• What you will do
Check each line below for the word "computer", and copy those that have it.

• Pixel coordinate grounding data

▬▬▬

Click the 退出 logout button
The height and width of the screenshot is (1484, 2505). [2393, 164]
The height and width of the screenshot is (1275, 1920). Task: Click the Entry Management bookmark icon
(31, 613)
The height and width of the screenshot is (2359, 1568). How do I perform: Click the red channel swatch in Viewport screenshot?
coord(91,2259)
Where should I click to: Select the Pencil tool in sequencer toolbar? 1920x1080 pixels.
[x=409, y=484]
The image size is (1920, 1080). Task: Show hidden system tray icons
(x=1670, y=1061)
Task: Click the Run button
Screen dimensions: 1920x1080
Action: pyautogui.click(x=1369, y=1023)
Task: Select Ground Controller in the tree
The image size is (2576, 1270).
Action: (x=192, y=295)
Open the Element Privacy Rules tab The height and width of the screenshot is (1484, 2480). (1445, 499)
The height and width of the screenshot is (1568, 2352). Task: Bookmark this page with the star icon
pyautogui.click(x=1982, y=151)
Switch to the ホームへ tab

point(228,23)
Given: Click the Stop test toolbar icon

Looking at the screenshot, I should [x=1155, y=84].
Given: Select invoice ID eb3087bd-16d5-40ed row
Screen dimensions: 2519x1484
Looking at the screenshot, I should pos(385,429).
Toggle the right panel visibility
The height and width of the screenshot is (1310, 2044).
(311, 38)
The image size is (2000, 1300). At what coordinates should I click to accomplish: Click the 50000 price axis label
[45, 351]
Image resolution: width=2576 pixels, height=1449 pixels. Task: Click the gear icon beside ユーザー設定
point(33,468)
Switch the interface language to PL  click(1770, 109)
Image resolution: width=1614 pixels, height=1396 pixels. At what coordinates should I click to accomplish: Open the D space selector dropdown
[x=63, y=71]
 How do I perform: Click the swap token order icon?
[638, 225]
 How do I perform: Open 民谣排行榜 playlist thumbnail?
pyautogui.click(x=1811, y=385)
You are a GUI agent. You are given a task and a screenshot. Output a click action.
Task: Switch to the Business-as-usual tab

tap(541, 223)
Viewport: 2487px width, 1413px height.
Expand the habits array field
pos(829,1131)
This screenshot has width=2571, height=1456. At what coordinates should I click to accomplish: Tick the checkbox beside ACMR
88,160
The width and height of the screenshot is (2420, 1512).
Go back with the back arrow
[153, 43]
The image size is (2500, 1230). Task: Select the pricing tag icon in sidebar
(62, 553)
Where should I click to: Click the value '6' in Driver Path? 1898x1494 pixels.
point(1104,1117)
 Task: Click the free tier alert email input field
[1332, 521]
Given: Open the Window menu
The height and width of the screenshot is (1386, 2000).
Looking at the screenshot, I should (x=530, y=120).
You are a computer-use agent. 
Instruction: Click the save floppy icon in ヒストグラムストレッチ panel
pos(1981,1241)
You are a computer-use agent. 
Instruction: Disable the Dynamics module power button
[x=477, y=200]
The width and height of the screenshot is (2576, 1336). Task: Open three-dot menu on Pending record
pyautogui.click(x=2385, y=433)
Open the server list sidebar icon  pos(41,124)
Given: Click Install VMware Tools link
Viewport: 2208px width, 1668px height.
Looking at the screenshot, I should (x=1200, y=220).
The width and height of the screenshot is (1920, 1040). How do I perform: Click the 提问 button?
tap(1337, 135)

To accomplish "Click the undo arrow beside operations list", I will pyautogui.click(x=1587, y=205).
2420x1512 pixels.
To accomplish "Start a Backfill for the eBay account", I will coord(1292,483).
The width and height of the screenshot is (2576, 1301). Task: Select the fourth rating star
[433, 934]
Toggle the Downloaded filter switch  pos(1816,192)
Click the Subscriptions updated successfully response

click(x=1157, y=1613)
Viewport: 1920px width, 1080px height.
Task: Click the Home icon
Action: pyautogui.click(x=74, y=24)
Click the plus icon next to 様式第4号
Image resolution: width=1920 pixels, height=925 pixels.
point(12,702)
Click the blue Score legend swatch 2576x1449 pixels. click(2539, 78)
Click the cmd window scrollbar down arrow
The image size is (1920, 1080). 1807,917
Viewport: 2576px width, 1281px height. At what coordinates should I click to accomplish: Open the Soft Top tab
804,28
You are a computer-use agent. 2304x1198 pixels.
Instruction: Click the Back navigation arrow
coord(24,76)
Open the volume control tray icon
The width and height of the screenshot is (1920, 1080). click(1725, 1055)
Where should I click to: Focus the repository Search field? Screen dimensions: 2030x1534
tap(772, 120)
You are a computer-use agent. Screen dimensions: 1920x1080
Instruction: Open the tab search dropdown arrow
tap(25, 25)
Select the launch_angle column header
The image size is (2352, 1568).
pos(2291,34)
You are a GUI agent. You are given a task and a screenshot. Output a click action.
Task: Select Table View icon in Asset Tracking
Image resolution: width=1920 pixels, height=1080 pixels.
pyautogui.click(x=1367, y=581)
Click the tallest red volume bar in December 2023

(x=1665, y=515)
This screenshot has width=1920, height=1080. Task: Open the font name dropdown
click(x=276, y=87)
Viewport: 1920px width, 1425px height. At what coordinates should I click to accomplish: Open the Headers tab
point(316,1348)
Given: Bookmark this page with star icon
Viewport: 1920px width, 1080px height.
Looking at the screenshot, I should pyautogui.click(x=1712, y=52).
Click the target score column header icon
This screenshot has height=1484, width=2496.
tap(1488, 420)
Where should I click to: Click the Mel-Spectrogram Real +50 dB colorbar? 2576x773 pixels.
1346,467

▬▬▬

• Answer for this exercise
You are a computer-use agent. 
You are a computer-use agent. 
You are a computer-use agent. 2304x1198 pixels.
You are a computer-use agent. Screen dimensions: 1920x1080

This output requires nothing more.